Exprodat is an ESRI Gold Partner (one of only two in Europe) and
it has ISO 9001 certification. Each of these features represents an
external validation and recognition of the quality of the company's
services. With GIS being used in many industries other than the
exploration and production (E&P) service sector, it is very
pleasing to note that through the acquisition of Exprodat, Getech
is now using its geoscience, GIS, software and consulting skills to
extend its operations beyond its core oil and gas customer base;
the Group is currently engaged in operations within the nuclear,
mining, agriculture and water management industries.
A Focus on Costs
Getech's management team is focussed on opportunities that
strengthen and broaden the Group's product offering, while at the
same time taking steps that balance the Group's cost base with our
customer's ability to pay for our products.
By taking advantage of the current turbulent market to build a
broader service offering, the two acquisitions completed to date
have also brought increased operational costs into the Group.
Management has therefore kept a close watch on Group profitability,
and in the first half of the 2016 financial year, a significant
cost reduction program was launched. In the second half of the 2016
financial year, the delivery of this program resulted in a material
step-down in the Group's cost structure: staff, general and
administrative costs were lowered by 22% on an annualised
basis.
Continuing the Group's focus on profitability, following the
acquisition of Exprodat, a further series of cost reduction
measures are currently being enacted across the Group.
Outlook
While the market is at best uncertain, our dialogue with our
customers remains vigorous and the Group has a pipeline of
significant sales proposals awaiting approval. As we approach the
end of our customers' budget year, for the first time in several
years, feedback from clients leaves us encouraged by the market
mood; the recent increase in the oil price gives our customers more
confidence that their budgets will become available in 2017.
Getech's management, however, is focussed on optimising the
Group's positioning regardless of any potential recovery in the
market. Having built an unparalleled suite of global geological and
geophysical knowledge bases, Getech is now moving towards a model
where the Group is focussed on enhancing this offering through
providing better access to its data sets and refocussing its
products and services so that they more specifically address the
commercial challenges faced by our customers.
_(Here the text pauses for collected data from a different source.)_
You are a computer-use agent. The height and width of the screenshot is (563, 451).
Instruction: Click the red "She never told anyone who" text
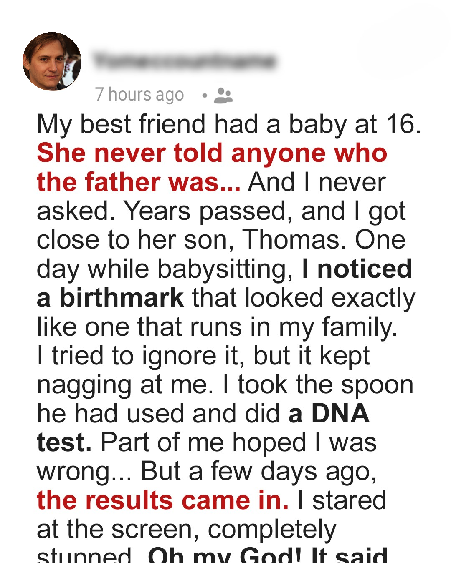coord(212,153)
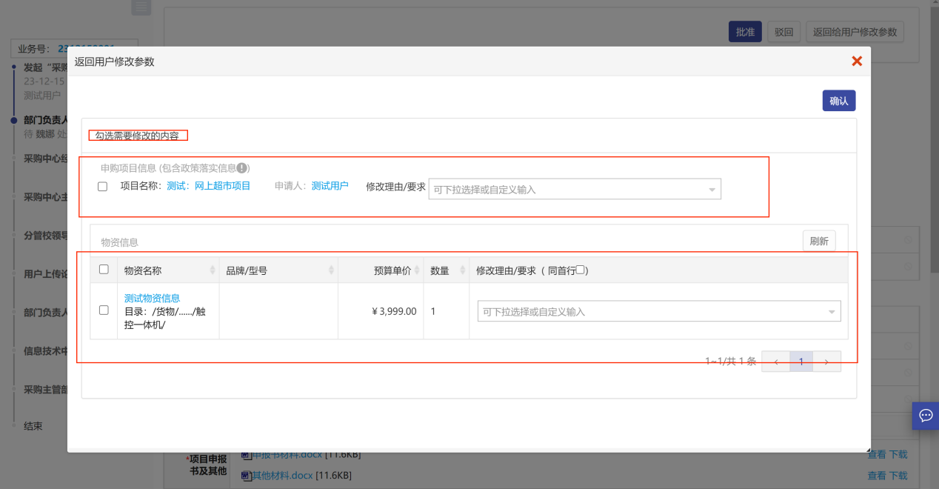Open the 测试：网上超市项目 link
The image size is (939, 489).
click(x=209, y=186)
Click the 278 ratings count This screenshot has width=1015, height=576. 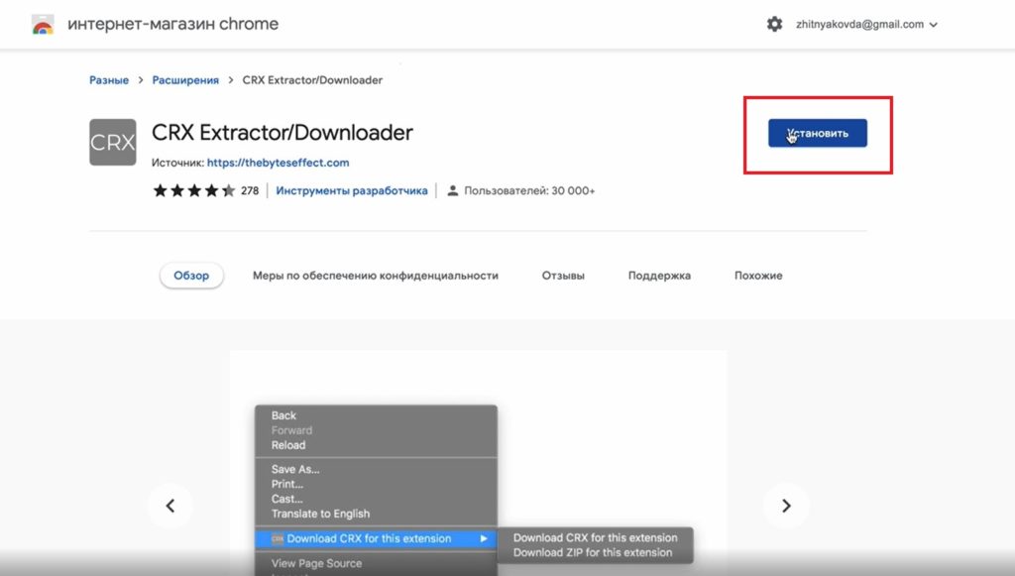[250, 191]
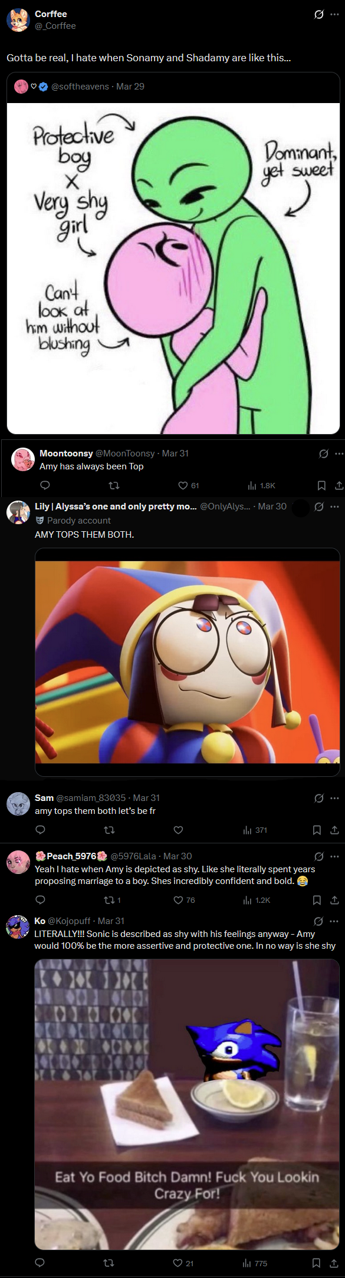
Task: Open Sam's profile avatar
Action: pos(18,804)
Key to achieving this goal will be further integration of both
ERCL and Exprodat into the Getech Group. The 2017 financial year
has seen far greater movement of staff between the Group's offices
and a blurring of the project staffing and management lines between
Leeds, Henley-on-Thames and London.
Test marketing has already demonstrated that the application of
Exprodat's software and advanced GIS skills to Getech's core
products and services has the potential to revolutionise the way
that our customers access these offerings. This is expected, in
turn, to open up new potential for the commercial application of
information held within the Group's knowledge bases, which
subsequently should redefine the value proposition to our
customers. This potential is evident on a single-product basis
(e.g. Globe or Regional Reports) as well as through
multi-disciplinary/multi-product programs of work (e.g. proprietary
work for government agencies and NOCs).
Although not yet significant as standalone revenue streams,
Getech's recent advances into sectors beyond oil and gas highlight
the fact that the Group's geoscience and GIS skills have the
potential to be applied to a much broader spectrum of activities.
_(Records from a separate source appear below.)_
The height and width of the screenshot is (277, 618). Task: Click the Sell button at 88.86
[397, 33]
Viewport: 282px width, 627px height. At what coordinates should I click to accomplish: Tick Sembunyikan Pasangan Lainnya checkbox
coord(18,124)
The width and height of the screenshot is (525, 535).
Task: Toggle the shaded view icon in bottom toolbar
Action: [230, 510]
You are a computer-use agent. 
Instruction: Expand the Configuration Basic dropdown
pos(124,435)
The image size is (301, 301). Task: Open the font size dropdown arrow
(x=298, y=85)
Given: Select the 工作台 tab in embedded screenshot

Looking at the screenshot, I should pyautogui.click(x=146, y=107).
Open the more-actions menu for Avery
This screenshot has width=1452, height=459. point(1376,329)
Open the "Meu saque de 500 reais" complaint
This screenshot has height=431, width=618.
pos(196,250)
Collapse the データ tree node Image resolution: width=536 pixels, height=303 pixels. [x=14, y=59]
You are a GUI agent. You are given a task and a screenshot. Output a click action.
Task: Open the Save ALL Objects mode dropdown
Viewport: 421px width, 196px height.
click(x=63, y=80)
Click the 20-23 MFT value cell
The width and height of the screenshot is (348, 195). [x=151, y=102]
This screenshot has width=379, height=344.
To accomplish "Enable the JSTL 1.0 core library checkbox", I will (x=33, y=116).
These opportunities are under investigation and have the potential
to diversify the Group's revenue base.
Dr Jonathan Copus
Chief Executive Officer
Financial Review
With oil prices falling a further 38% across the 2016 financial
year, the exploration budgets of our customers remained under
considerable pressure. For Getech, the financial year was one of
two halves: the first half reflected lower revenues and
pre-integration costs associated with the acquisition of ERCL; the
second half saw a revenue-driven trading improvement and the
benefits of a program of significant cost management.
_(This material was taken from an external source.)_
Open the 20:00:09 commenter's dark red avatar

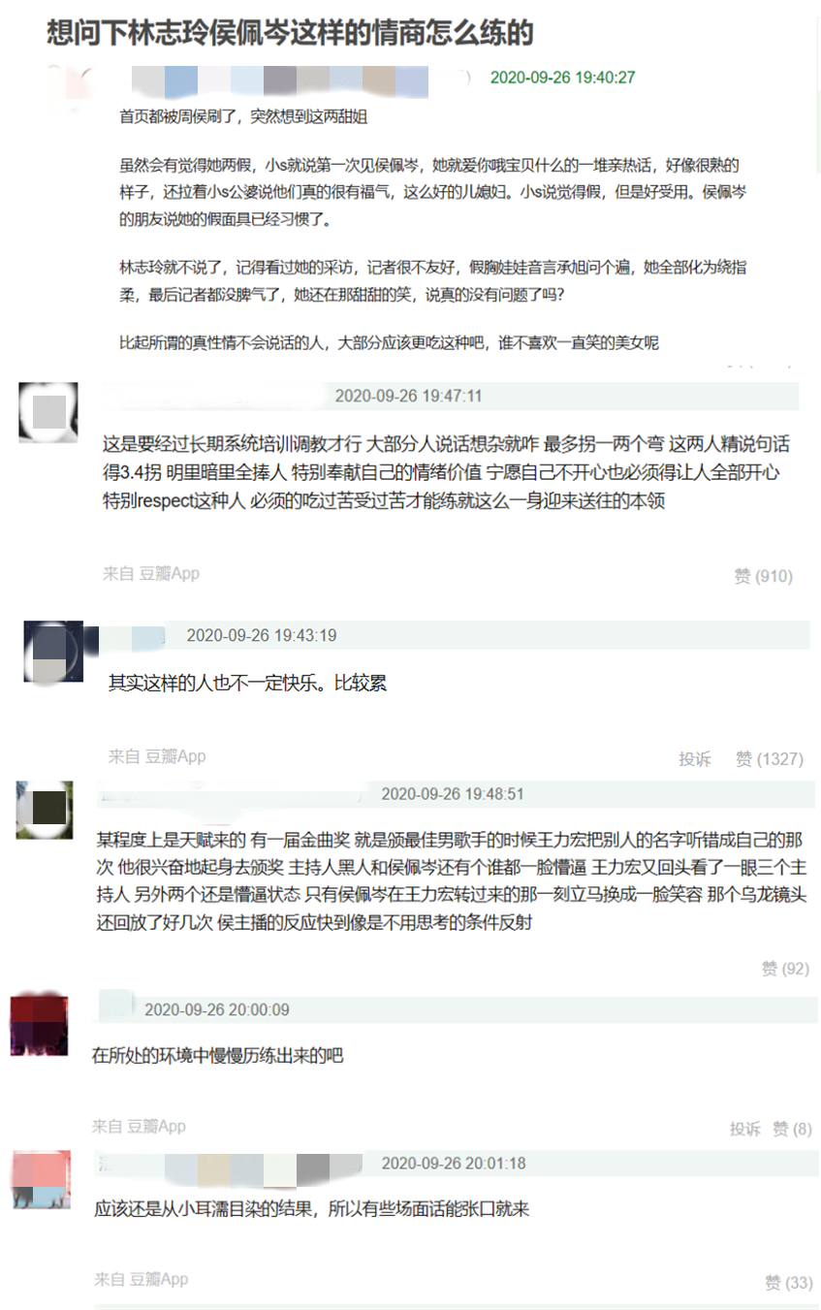pos(40,1025)
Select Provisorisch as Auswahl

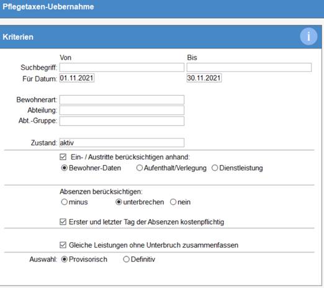point(65,259)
Operating Income and Cash Flow
Revenue for the 2016 financial year amounted to GBP7,031,000
(2015: GBP8,639,000), a reduction of 19% from the previous
financial year. While we have seen continued interest in Getech's
industry-leading products and services, the restricted exploration
budgets for the majority of E&P companies have had a direct
effect on Getech's operating income.
In the first half of the 2016 financial year, slow trading
conditions compounded a post-acquisition expansion in the Group's
cost base, resulting in a first half loss before tax of GBP704,000
on revenues of GBP3,288,000. Getech rationalised its cost base
towards the end of the first half of the 2016 financial year, which
led to a cost base reduction of 17%(1) in the second half of the
financial year. The combination of these reductions and a 14%
increase in revenues to GBP3,743,000 resulted in improved
underlying performance in the second half of the year. Getech's
second half profit before tax amounted to GBP1,375,000. This
included an GBP845,000 write-down adjustment made to the fair value
of the ERCL acquisition earn-out provision (the amount by which the
total cash consideration for the ERCL acquisition has reduced from
our original expectation). Full year profit before tax was
GBP671,000 (2015: GBP1,992,000).
The Group's cost base is predominantly in pound sterling, but a
significant proportion of its revenue is denominated in US dollars.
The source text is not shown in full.